Recently I was asked to speak at a conference focused on adolescent sexuality. The conference was sponsored by a few secular non-profits, including Planned Parenthood and The Crisis Teen Pregnancy Center; and the mission of the event was clear: to help young people make positive sexual choices and avoid teen pregnancies.
This was not a usual venue, or topic, for me.
In fact, at first, I wasn’t even totally sure why I would be invited. But they asked if I would speak about abstinence as one of many healthy sexual choices a teen could make, and I agreed.
And then, there I was, right where I always am, in the middle.
I’m a middle child, and so obviously, I have issues—all the freudian idiosyncrasies that come along with middle-childness. It’s this need to be the peacemaker, the bridge-builder, this constant tendency to find myself in the middle of things. I’m usually the one who sees things from this side, but also from that side.

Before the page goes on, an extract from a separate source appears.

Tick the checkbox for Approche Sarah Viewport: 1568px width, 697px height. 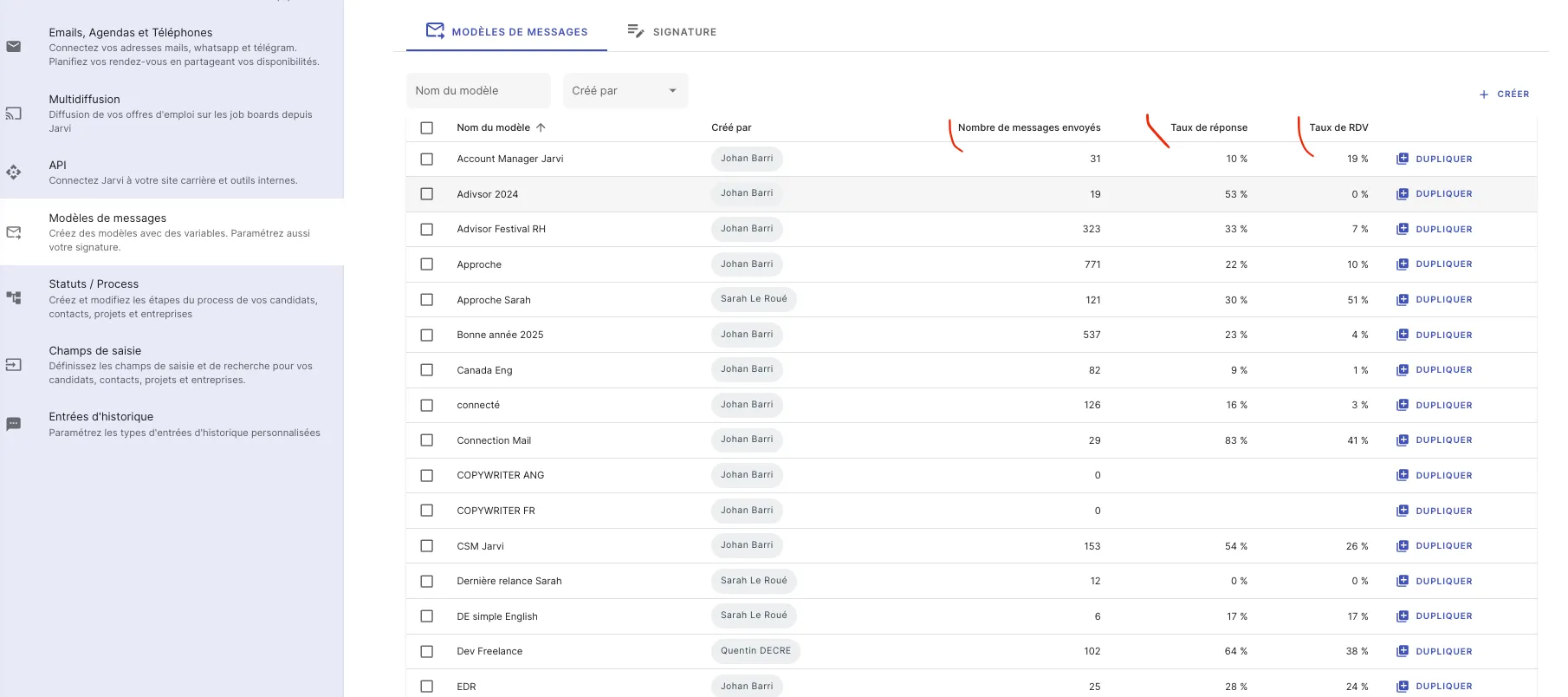(426, 300)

I’m the one who can’t pick a position, can’t make a choice, the one who always finds herself riding the fence with things.

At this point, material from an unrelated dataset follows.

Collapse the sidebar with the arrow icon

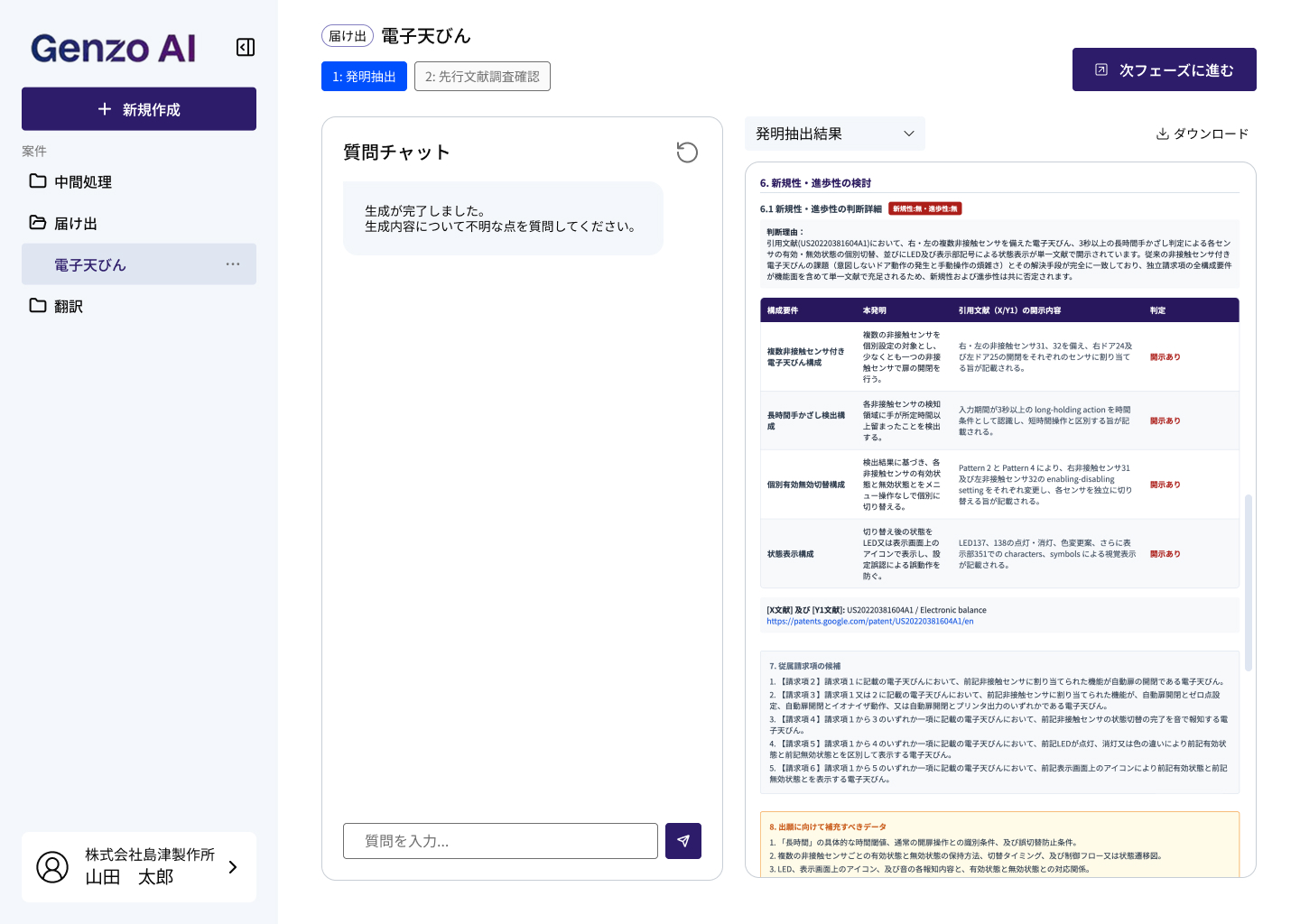pos(245,47)
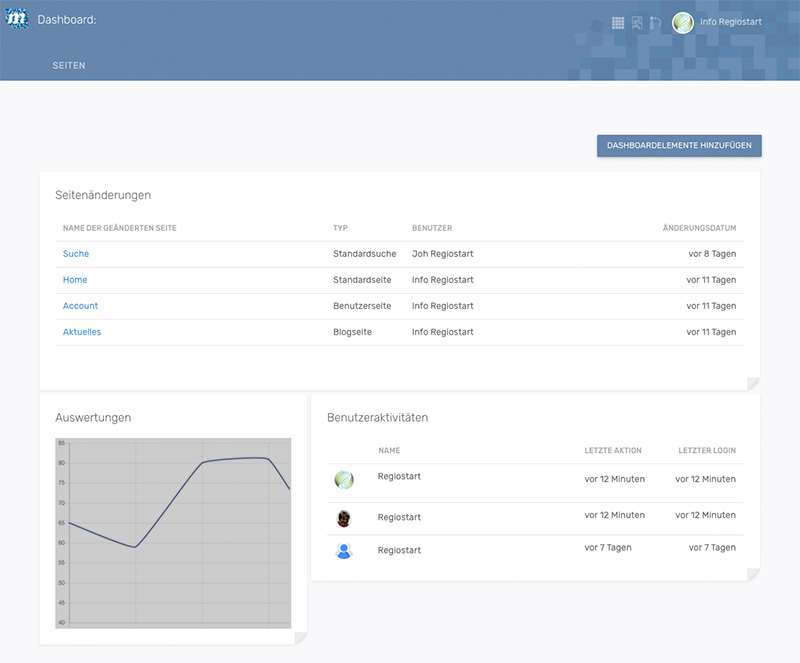Click the page preview icon in header
Viewport: 800px width, 663px height.
tap(637, 22)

I have, in the past, hated myself for this, tried to talk myself out of it, told myself this was unhealthy and “weak” and that one day I would grow out of it.
But, for now at least, this is where I am.
On the one hand, I was certain the “abstinence” talk would be by far the least popular conversation at a conference centered around sex. I mean, really? Nobody ever wrote a song with lyrics that go, “let’s talk about abstinence, baby.” This is exactly nobody’s favorite topic.
And yet, I was welcomed by the conference staff warmly when I arrived. I shared what I’d been taught in youth group growing up, what conversations we’d had about sex in my house, what worked for me when it came to abstinence, and what I never understood as a teen.
I shared some of the sexual decisions I made, and why they weren’t the right choices for me, and how I found the courage to make the right ones.
After my presentation, I had several people thank me sincerely for sharing.
On the other hand, outside, I could feel the protestors looming.
Oh yeah, I forgot to mention that there were protestors outside the whole time. They were upset the liberal conference was being hosted in their small town, disapproving of the non-profits who supported it and frustrated that adolescents were allowed to attend the event (because of the sexual content).
They were pretty calm, I guess, as far as protestors go. In fact, I don’t think most of the conference attendees minded them too much.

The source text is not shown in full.